DOCUMENT EXCERPT:
- - -

In the majority of studies, obesity is defined by Body Mass Index (BMI) level; however, this metric is not entirely suitable for children [10], and the sensitivity of using BMI to identify children with obesity was generally only low to moderate [11, 12]. As early as 400 BC, the Greeks put forward the concept of body composition [13]. Behnke et al. [14] divided body composition into fat mass (FM) and fat-free mass (FFM) and found that the proportion of body compositions between males and females is different. Burton RF [15] found that the relationships between FFM and FM were linear and FM were correlate with height. But the interrelationships among FM, FFM, total body mass (BM) and height have long been studied in relation to the BMI [16, 17]. Although BMI (kg/m 2) is widely used as a measure of adiposity, it is a measure of excess weight relative to height (overweight) rather than excess adiposity (obesity) [18]. A study of 2554 school children found a correlation of r = 0.58 between BMI and body fatness (assessed by skinfolds) among boys who were relatively fat, but no association (r = 0.01) among leaner boys [19]. Norgan NG et al. [20] found that the relationships between BMI and body compositions differed with age, sex, and ethnicity and body shape. Moreover, recent study reported that skinfold thickness during childhood and adolescence is a better predictor of high body fatness in adults than BMI [21]. Moreover, changes in skinfold thickness or in percentage body fat have been considered more precise than BMI to monitor obesity, thus providing greater confidence for epidemiological applications. Therefore, the assessment of obesity should ideally be based on measurement of body compositions [22].

- - -

DATA BLOCK:
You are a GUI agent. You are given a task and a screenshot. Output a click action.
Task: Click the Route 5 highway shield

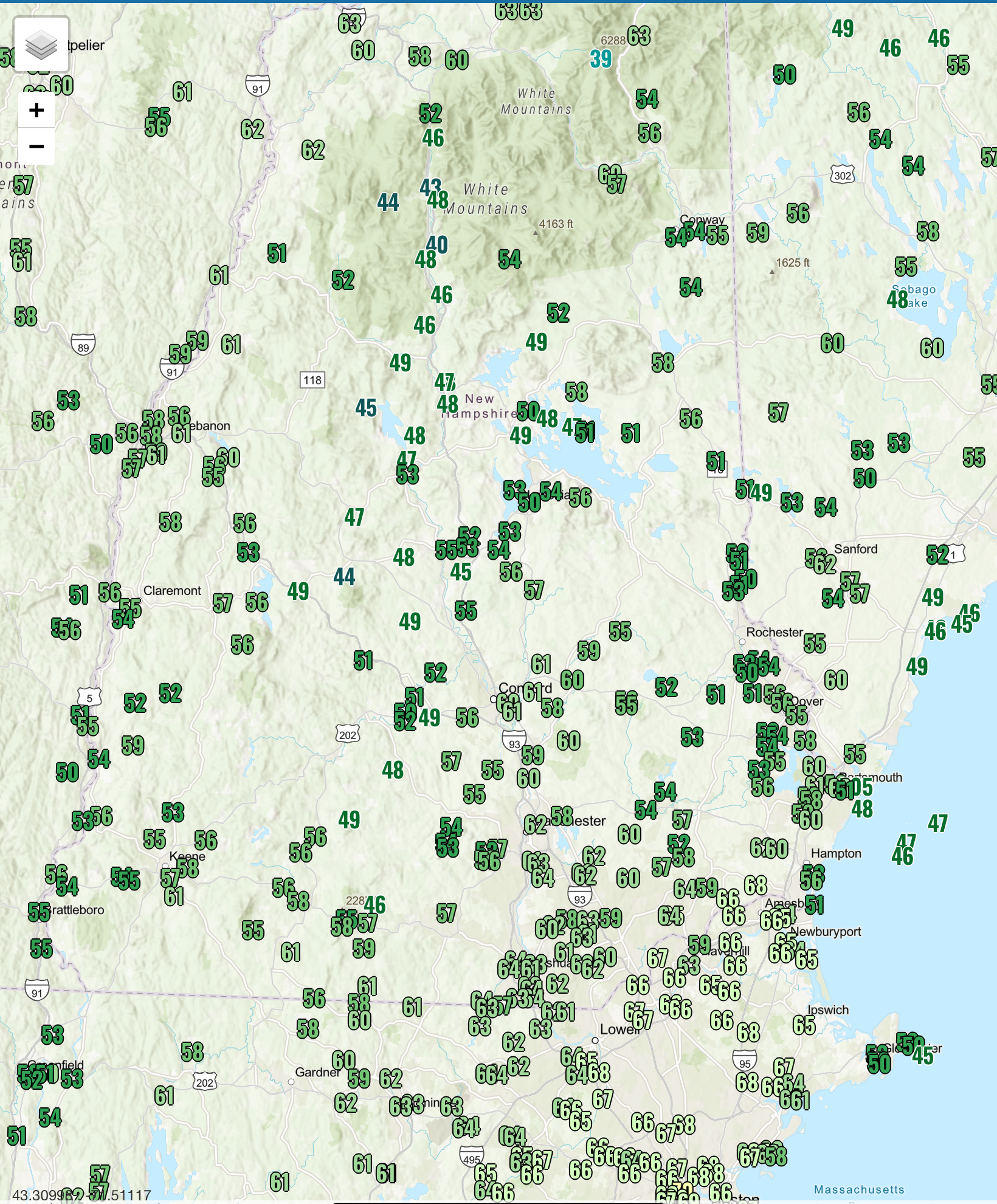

- - -

COMPLETE THE FOLLOWING:
a: Summarize the obesity passage in two sentences.
b: Carry on the obesity passage from the point where it stops.
The listing is taken from a different source than the obesity passage.

RESPONSE LIST:
a: Although BMI is used in most studies to define obesity, it measures excess weight relative to height rather than excess adiposity, it is not entirely suitable for children, and its relationship with body composition varies with age, sex, ethnicity and body shape. Skinfold thickness and percentage body fat have been considered better predictors and more precise monitors of obesity than BMI, so the assessment of obesity should ideally be based on measurement of body composition.

b:
This study assessed whether obesity correlates to timing of puberty, specifically determining whether higher skinfold thickness, percentage of body fat (%BF), FM and FFM associate with early puberty. More importantly, a comprehensive examination of the association in boys and girls between early puberty and obesity incidence provides useful insights to advance our understanding of the relationship between these phenomena.
Methods
Study sites and subjects
This survey was a cross-sectional study. A three-stage random cluster sampling method was used in this survey. In stage one, a central district was chosen in Chongqing. In stage two, two nine-year schools, with grades one to six belonging to primary school and grades seven to nine belonging to junior middle school, were chosen. One of the schools was located in an urban area, while the other was in a village. Students in these two schools represented both high and low levels of economic development. In the third stage of sampling, girls from grades two and three and boys from grades three and four were selected from each school; simultaneously, both girls and boys in grades seven and eight were selected. Three to five classes were selected from each grade. The grades this study chose to examine mostly encompass all the early and delayed individuals with respect to puberty development. Girls from grade two and boys from grade three were chosen due to the difference in onset of early puberty, being approximately seven years old in girls and about eight years old in boys.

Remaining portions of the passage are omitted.